[Exercise details]
If a record holds a picture, leave the picture out and restate everything else word for word.

[Input for this task]
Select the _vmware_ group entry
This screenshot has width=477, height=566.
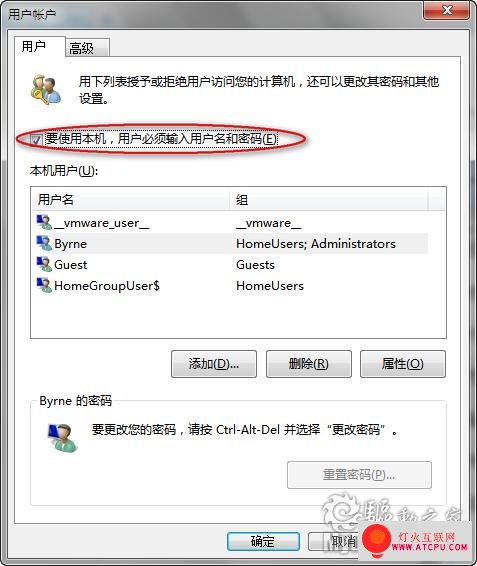click(268, 223)
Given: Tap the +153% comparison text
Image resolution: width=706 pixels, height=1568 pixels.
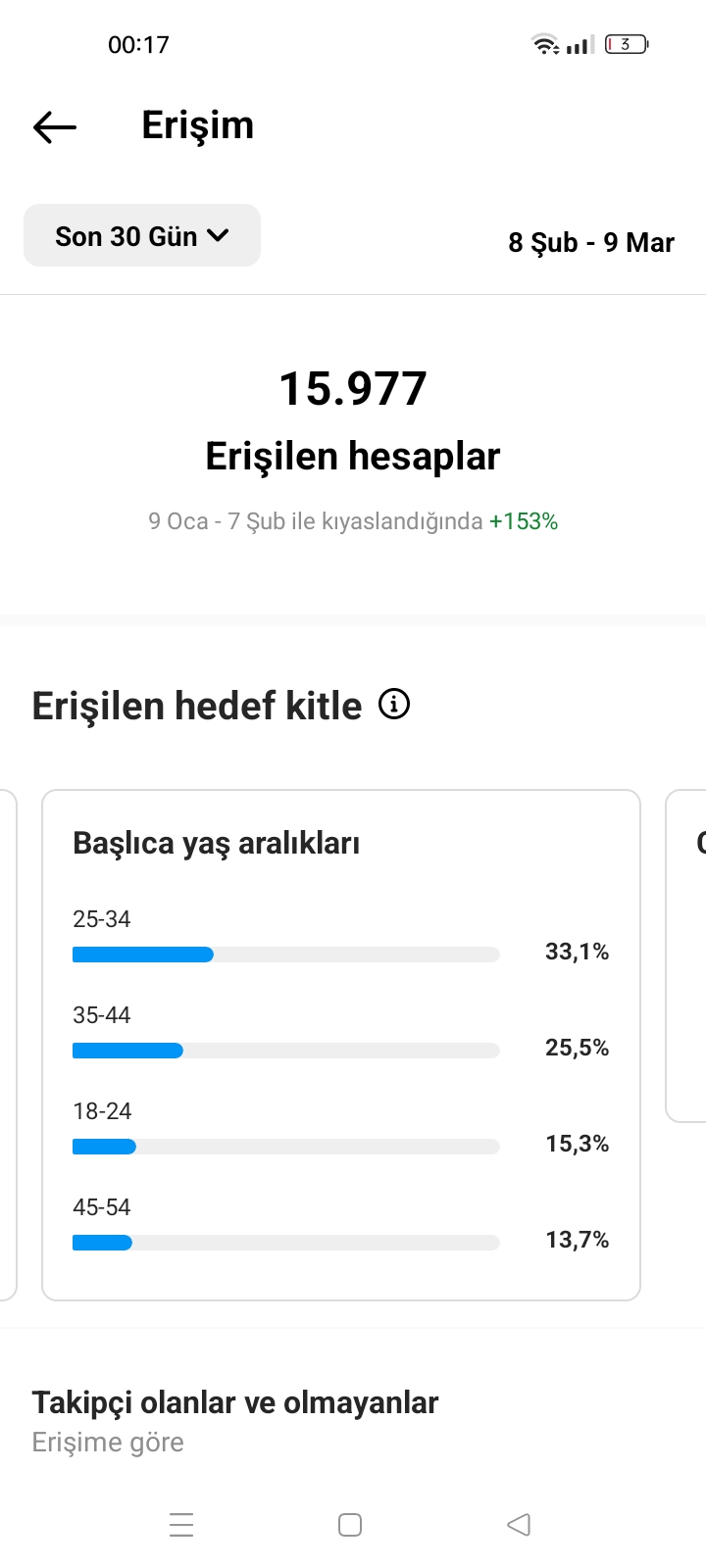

[Output for this task]
Select the _vmware_ group entry
This screenshot has width=477, height=566.
click(268, 223)
Given: Tap the +153% comparison text
Image resolution: width=706 pixels, height=1568 pixels.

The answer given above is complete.